Rethink mentions iCall and Skype as beneficiaries. Another notable one is Fring. Google Voice is not yet in this category, since it uses the cellular voice channel rather than the data channel, so it is not strictly speaking VoIP; the same applies to Skype for the iPhone.

According to Boaz Zilberman, Chief Architect at Fring, the Fring iPhone client needed no changes to implement VoIP on the 3G data channel. It was simply a matter of reprogramming the Fring servers to not block it. Apple also required a change to Fring’s customer license agreements, requiring the customer to use this feature only if permitted by his service provider. AT&T now allows it, but non-US carriers may have different policies.

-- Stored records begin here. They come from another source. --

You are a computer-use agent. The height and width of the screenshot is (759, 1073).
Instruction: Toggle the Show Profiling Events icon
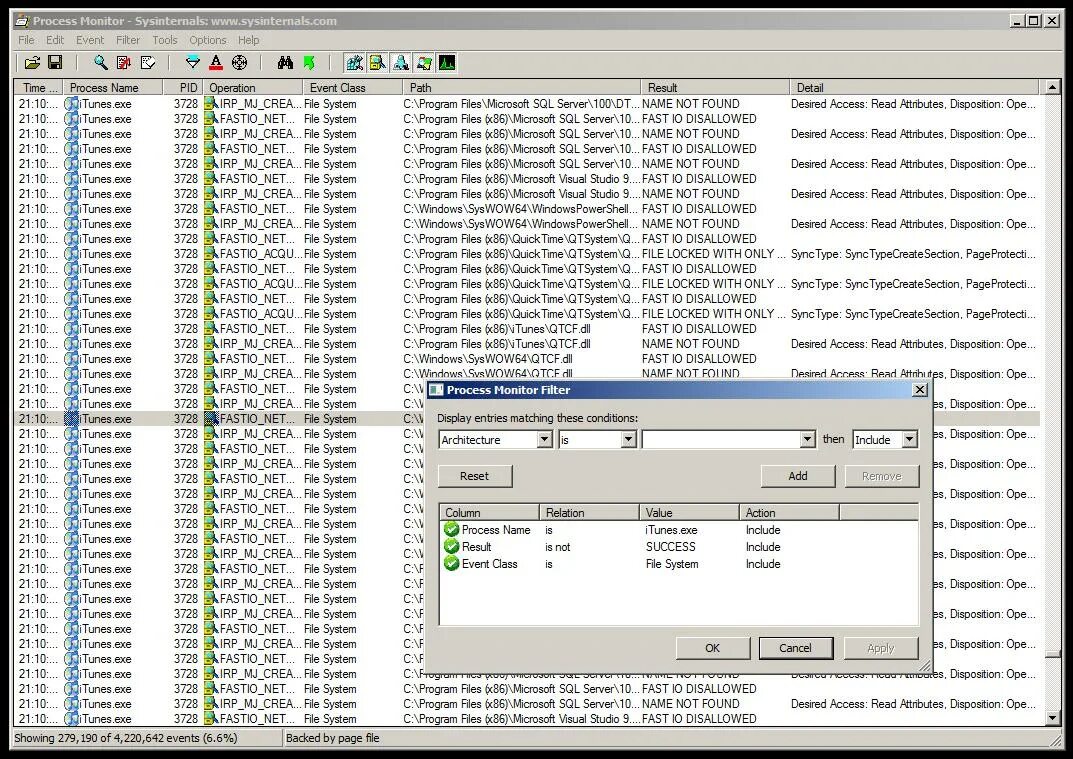(447, 63)
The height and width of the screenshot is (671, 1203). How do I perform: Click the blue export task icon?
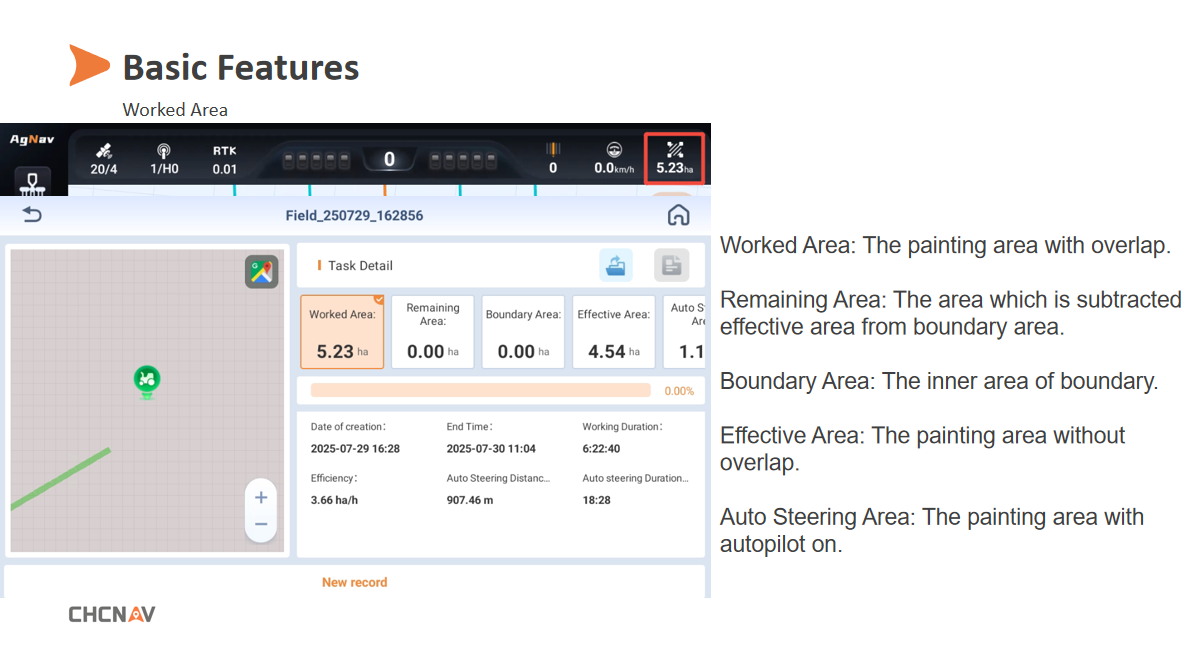[x=616, y=265]
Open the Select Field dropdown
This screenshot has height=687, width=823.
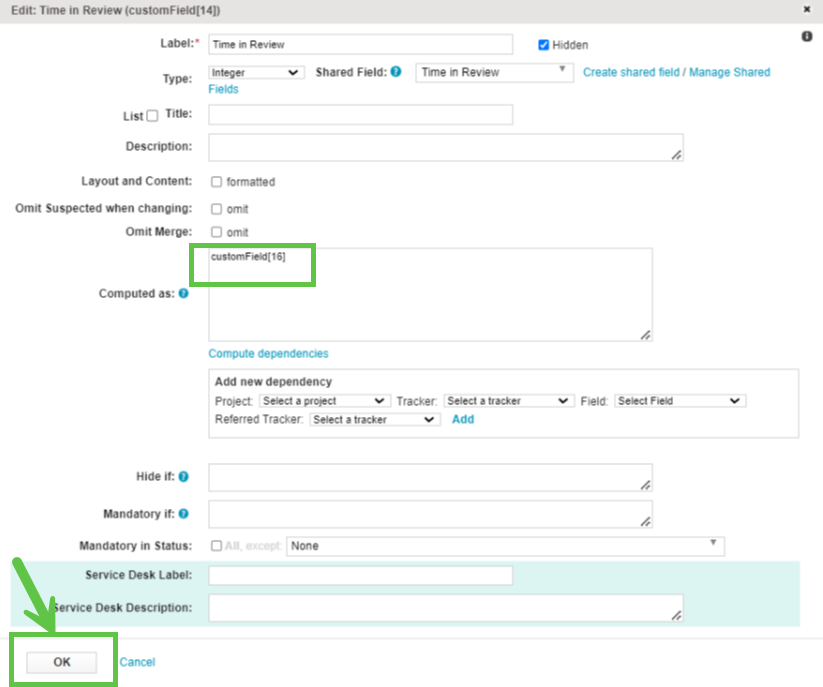point(680,401)
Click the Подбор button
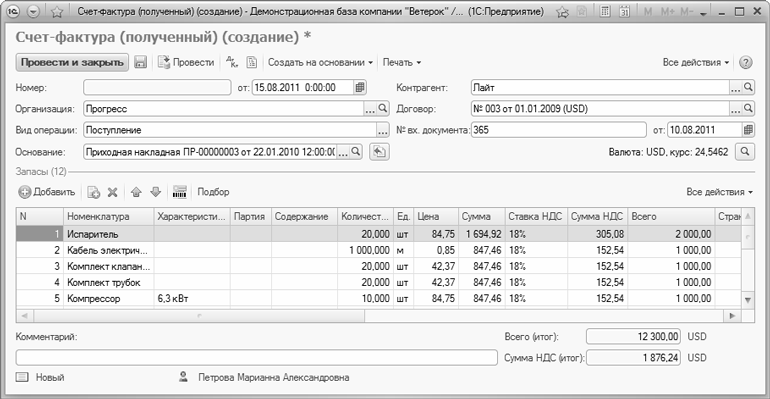Image resolution: width=770 pixels, height=399 pixels. [213, 192]
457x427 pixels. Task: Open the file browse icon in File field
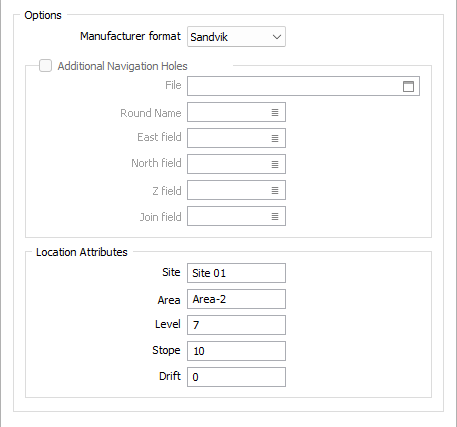click(408, 86)
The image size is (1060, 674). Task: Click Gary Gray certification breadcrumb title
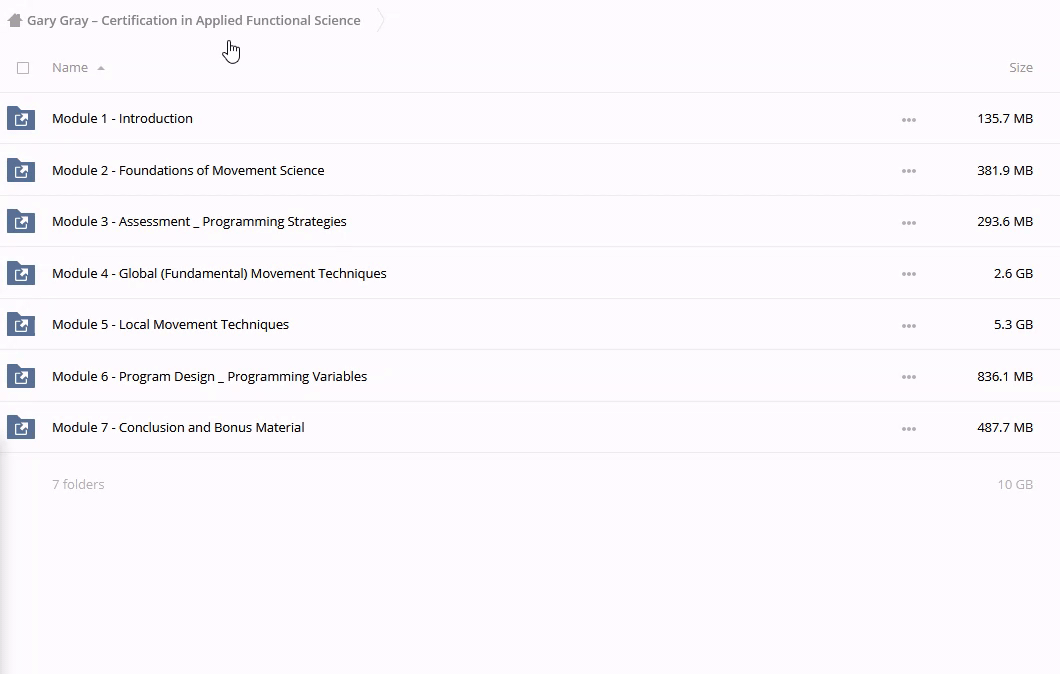click(x=194, y=20)
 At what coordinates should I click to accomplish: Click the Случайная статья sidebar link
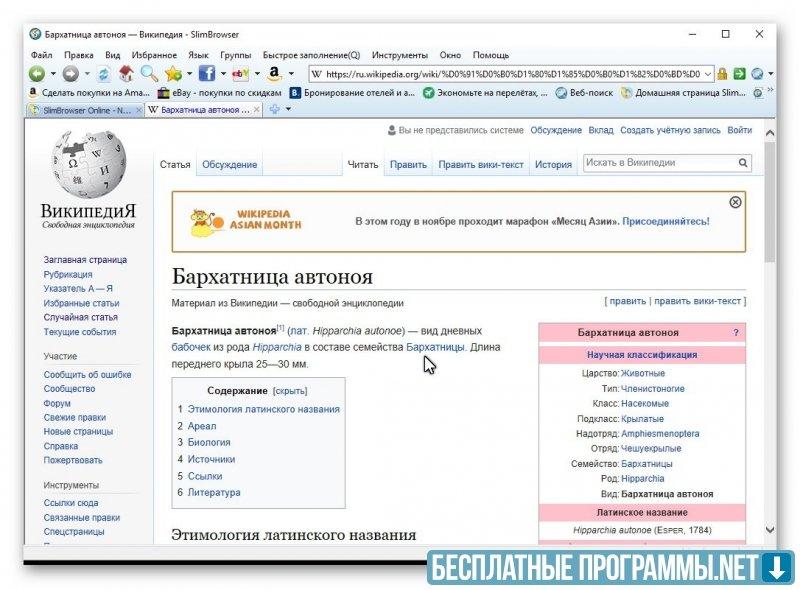pos(80,317)
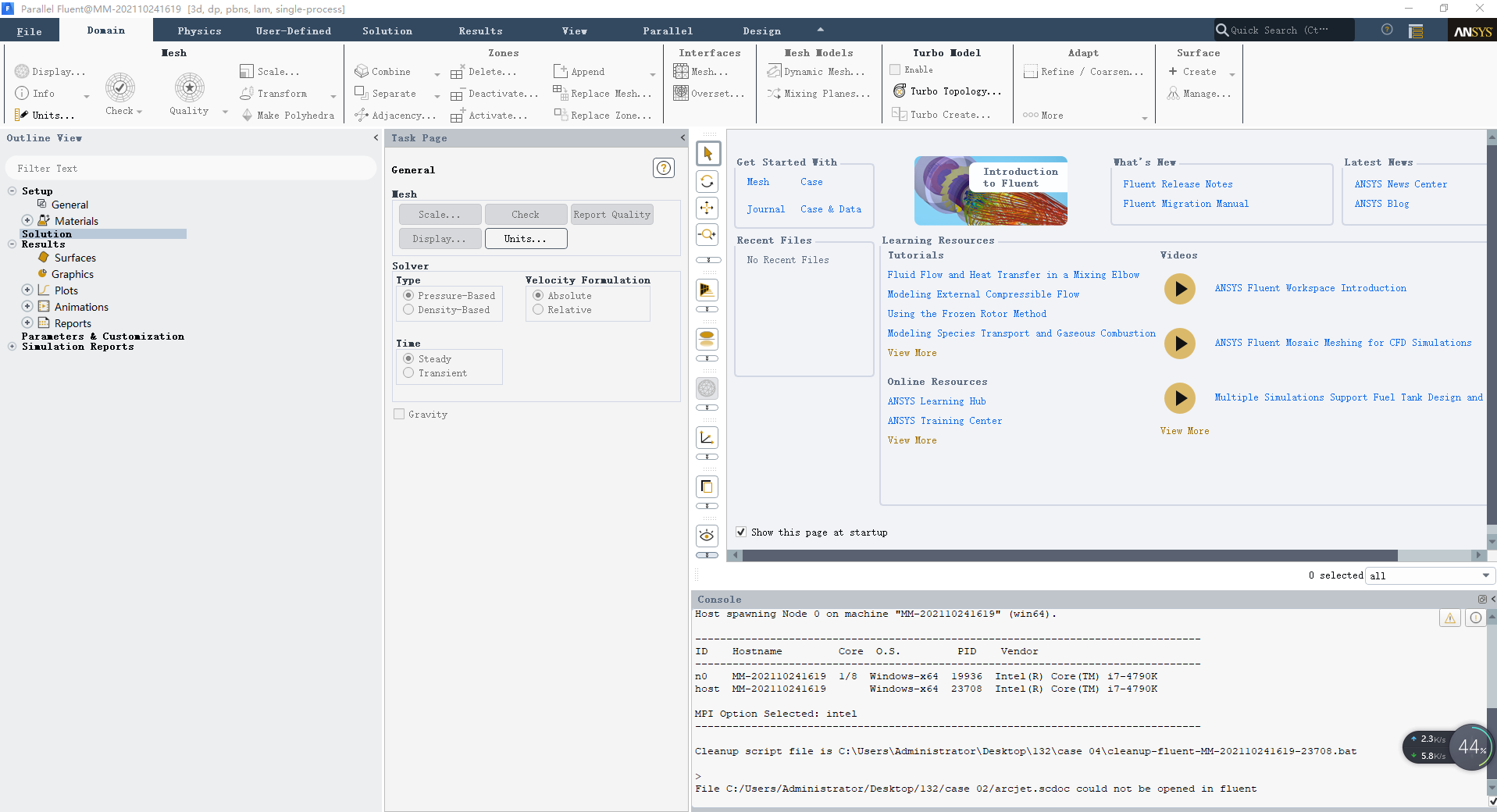Click the zoom magnifier tool icon
1497x812 pixels.
708,234
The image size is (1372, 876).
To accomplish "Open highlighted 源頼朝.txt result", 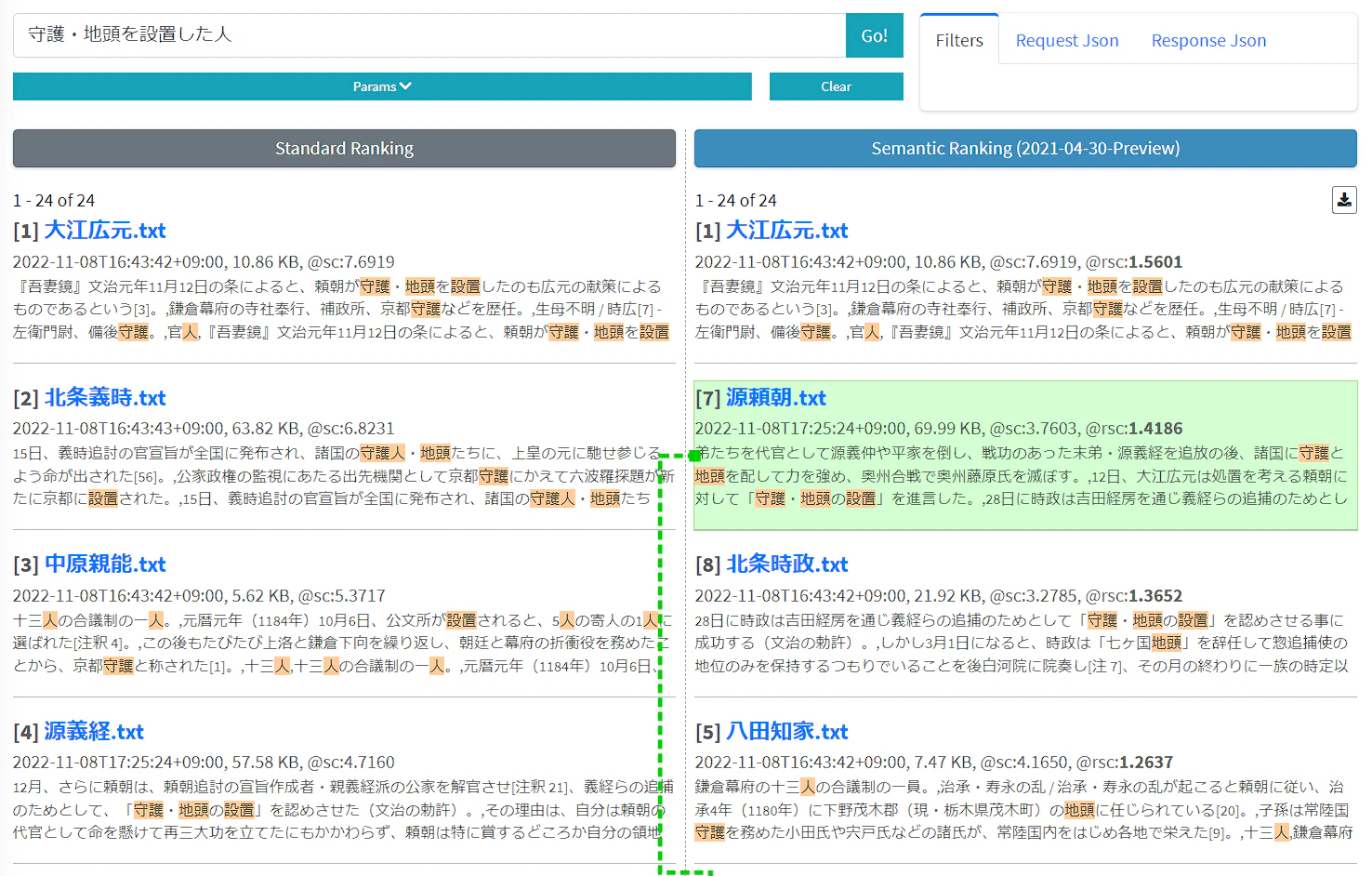I will pyautogui.click(x=776, y=398).
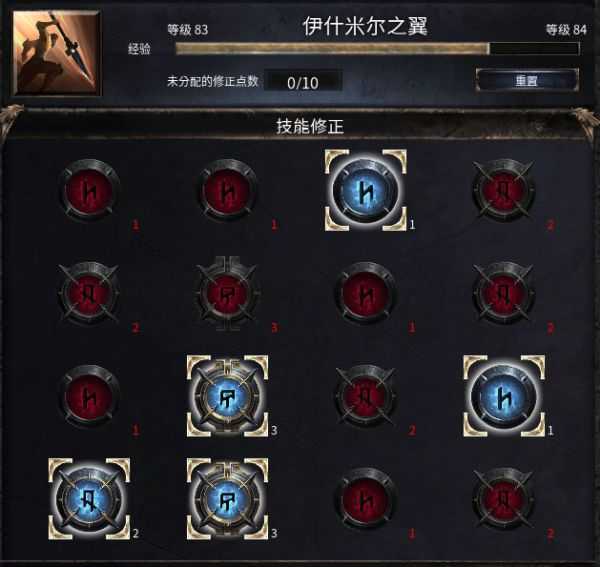Select last crossed rune in second row
The image size is (600, 567).
504,293
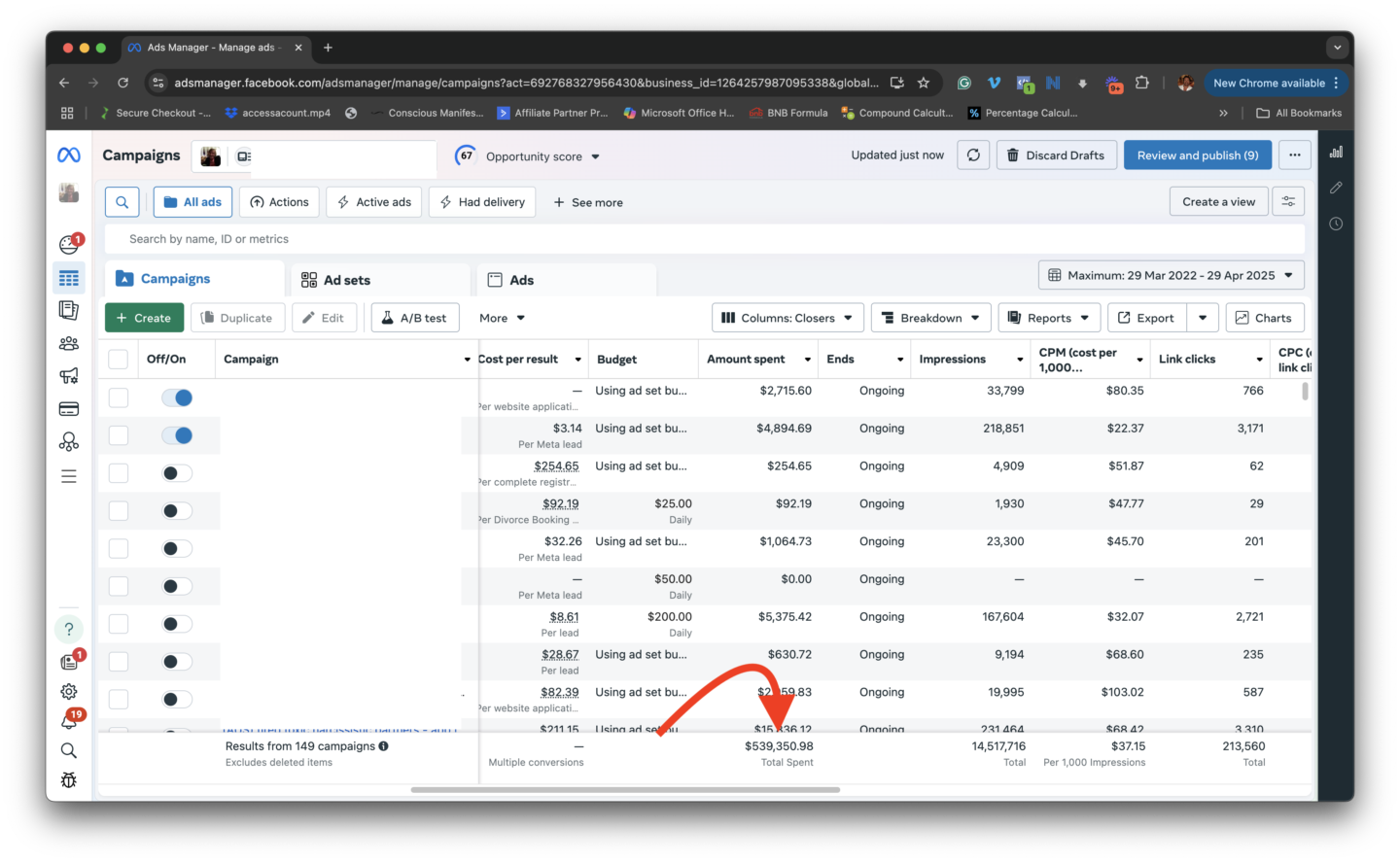Viewport: 1400px width, 862px height.
Task: Click the column customization sliders icon
Action: pos(1288,202)
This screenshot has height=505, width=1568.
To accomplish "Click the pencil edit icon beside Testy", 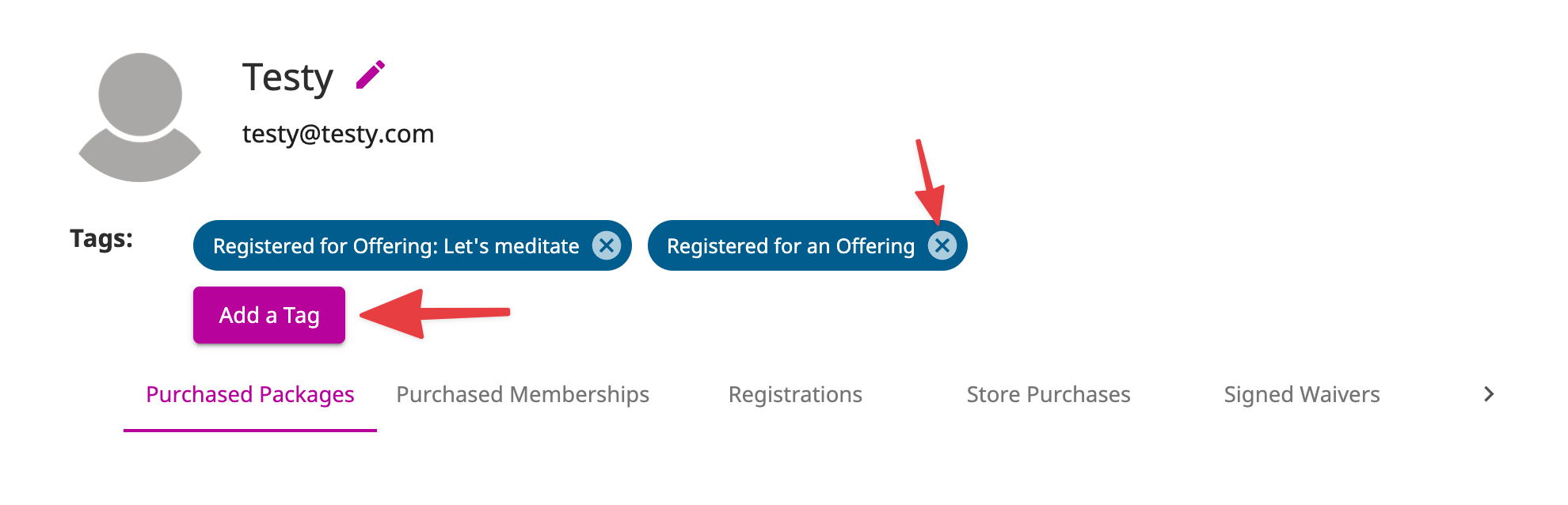I will point(370,75).
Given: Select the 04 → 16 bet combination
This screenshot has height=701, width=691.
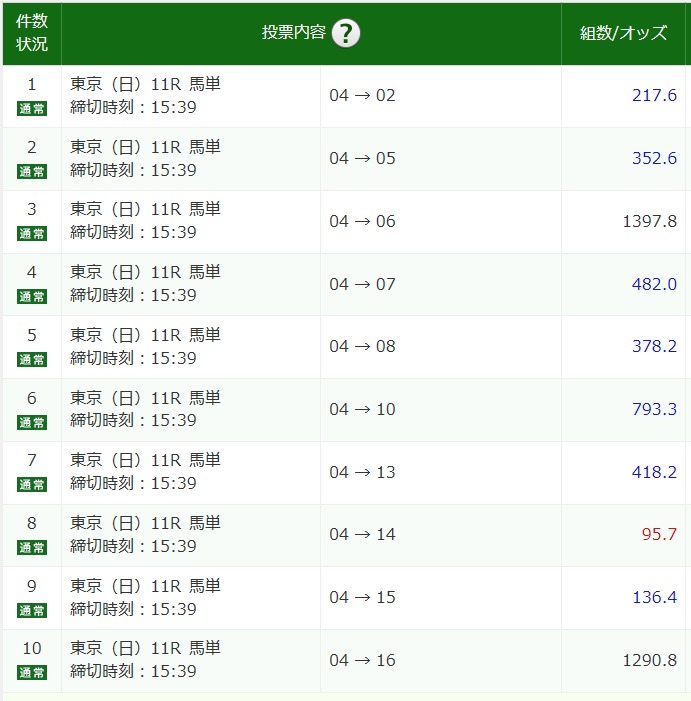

Boaz also mentioned some interesting points about VoIP on the 3G data channel compared with EDGE/GPRS and Wi-Fi. He said that Fring only uses the codecs built in to handsets to avoid the battery drain of software codecs. He said that his preferred codec is AMR-NB; he feels the bandwidth constraints and packet loss inherent in wireless communications negate the audio quality benefits of wideband codecs. 3G data calls often sound better than Wi-Fi calls – the increased latency (100 ms additional round-trip according to Boaz) is balanced by reduced packet loss. 20% of Fring’s calls run on GPRS/EDGE, where the latency is even greater than on 3G; total round trip latency on a GPRS VoIP call is 400-500ms according to Boaz.

As for handsets, Boaz says that Symbian phones are best suited for VoIP, the Nokia N97 being the current champion. Windows Mobile has poor audio path support in its APIs. The iPhone’s greatest advantage is its user interface, it’s disadvantages are lack of background execution and lack of camera APIs. Android is fragmented: each Android device requires different programming to implement VoIP.

AT&T to open wireless data channel to VoIP

Wednesday, October 7th, 2009

In an earlier post, I discussed a comment AT&T made contemplating allowing VoIP on the cellular data channel. Today AT&T wrote a letter to the FCC saying that they have decided to go ahead with it.

This will make international calls much cheaper for people who are willing to put up with the latency issues of the data channel.